Sleep deprivation increases anxiety

Researchers from the Sleep and Neuro-imaging Laboratory at the University of California have reported their latest findings that sleep deprivation heightens symptoms of anxiety.

Common symptoms of anxiety include sleep loss and an intensification of emotional responses. This study has found, that unlike previously thought, these two major features of anxiety are interrelated and strongly impact one another.

The research used fMRI brain scanning on 18 healthy individuals in two separate testing sessions. The first session was after a normal, undisrupted night’s sleep and a second testing session after a night of sleep deprivation.

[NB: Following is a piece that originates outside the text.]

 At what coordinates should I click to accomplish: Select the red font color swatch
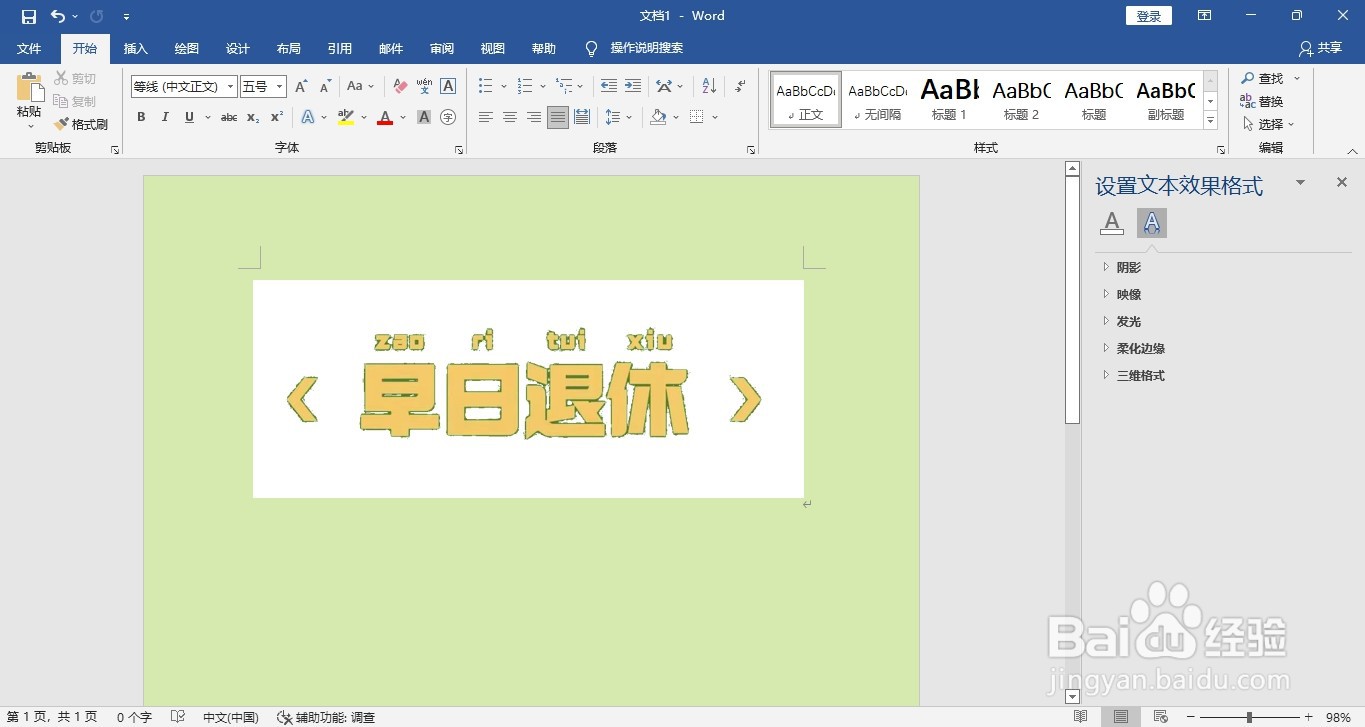click(384, 117)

In each session participants were asked to complete a task that was emotionally charged. It also included a period of time in which the individual was anticipating a potentially negative experience or a potentially neutral event.

The results demonstrated that the deprivation of sleep increased the anticipatory response in regions of the brain known to be involved in the processing of negative or unpleasant emotional experiences. In some regions sleep deprivation amplified the response by as much as 60 percent.

It was also reported that the extent that sleep deprivation impacted anxiety responses was dependent on how naturally anxious each individual was. People who had previously showed anxious characteristics saw the greatest impact of sleep deprivation. It was subsequently concluded that anxiety enhances emotional dysfunction which can in turn cause sleep disturbances.